Key Challenge: RM training data is inherently biased—distributional shifts in generative models and prompt datasets, human annotators' preferences, and inductive biases in model architectures and training processes all inject bias into the RM. Once synthetic images are used at scale downstream, RM biases are exponentially amplified. The Key Insight is that while RMs are nominally neutral measures of "image quality," they actually learn "conformity to mainstream demographic characteristics," yet this deviation has been consistently treated as a quality improvement.

Goal: This paper quantifies the extent to which RMs deviate from their implicit specification as "quality measures" on two levels: (1) how RMs systematically rewrite unspecified demographic attributes when used as optimizers; (2) whether race/gender can predict RM scores and if these scoring disparities mirror real-world population distributions.

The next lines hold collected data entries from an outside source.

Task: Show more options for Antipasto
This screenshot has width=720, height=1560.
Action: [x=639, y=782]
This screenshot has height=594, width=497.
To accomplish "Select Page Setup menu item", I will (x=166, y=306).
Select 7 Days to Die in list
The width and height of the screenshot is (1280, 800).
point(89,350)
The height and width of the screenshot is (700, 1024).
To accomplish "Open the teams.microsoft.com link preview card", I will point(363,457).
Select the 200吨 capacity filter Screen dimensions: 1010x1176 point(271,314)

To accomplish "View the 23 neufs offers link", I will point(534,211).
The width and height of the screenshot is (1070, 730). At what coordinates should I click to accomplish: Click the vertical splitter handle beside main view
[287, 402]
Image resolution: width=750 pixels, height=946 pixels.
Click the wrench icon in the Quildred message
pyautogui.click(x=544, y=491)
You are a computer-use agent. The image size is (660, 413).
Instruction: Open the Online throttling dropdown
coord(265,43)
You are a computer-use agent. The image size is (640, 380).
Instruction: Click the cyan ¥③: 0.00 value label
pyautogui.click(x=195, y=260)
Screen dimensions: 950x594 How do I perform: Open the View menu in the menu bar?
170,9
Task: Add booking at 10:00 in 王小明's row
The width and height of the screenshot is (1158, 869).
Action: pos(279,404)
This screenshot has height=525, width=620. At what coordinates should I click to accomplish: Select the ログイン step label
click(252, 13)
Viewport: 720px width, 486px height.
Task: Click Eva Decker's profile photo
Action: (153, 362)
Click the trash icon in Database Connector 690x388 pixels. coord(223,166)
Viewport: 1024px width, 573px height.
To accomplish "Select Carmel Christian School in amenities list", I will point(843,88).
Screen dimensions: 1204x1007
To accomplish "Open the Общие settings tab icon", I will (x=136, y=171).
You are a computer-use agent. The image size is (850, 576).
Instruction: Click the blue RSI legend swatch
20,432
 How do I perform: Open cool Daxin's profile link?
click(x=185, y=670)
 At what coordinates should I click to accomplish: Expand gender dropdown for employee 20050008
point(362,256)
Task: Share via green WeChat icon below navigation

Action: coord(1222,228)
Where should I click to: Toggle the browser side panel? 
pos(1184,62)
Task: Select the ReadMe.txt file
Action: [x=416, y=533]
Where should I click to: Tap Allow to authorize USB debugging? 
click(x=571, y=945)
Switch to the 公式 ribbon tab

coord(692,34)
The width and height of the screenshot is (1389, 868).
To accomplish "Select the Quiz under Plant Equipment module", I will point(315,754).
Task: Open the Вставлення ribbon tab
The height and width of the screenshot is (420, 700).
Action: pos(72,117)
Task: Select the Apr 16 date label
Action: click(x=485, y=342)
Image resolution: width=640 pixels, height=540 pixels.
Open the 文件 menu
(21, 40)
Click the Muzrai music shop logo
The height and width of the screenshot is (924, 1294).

Core Idea: The audit is split into "optimization probes + counterfactual scoring." First, the ReNO framework is used to let RMs optimize noise and observe actual distortions of demographic attributes (Part I). Then, counterfactual datasets combined with regression/ranking analysis reveal the scoring-level mechanisms behind these distortions (Part II), causally linking "behavioral bias" to "scoring bias."

Method

Overall Architecture

This is a mechanistic analysis / auditing paper. It does not propose new generation or training methods; its core is a two-stage empirical audit design. Formally, a reward model is a function \(R\) that assigns a scalar \(s_{I,p}=R(I,p)\) to an image-prompt pair. Five mainstream RMs (PickScore, ImageReward, HPS, VQAScore, CLIP) plus an Aesthetic score are evaluated, with an Incompression baseline (maximizing DCT high-frequency coefficients) as a neutral reference independent of data distribution.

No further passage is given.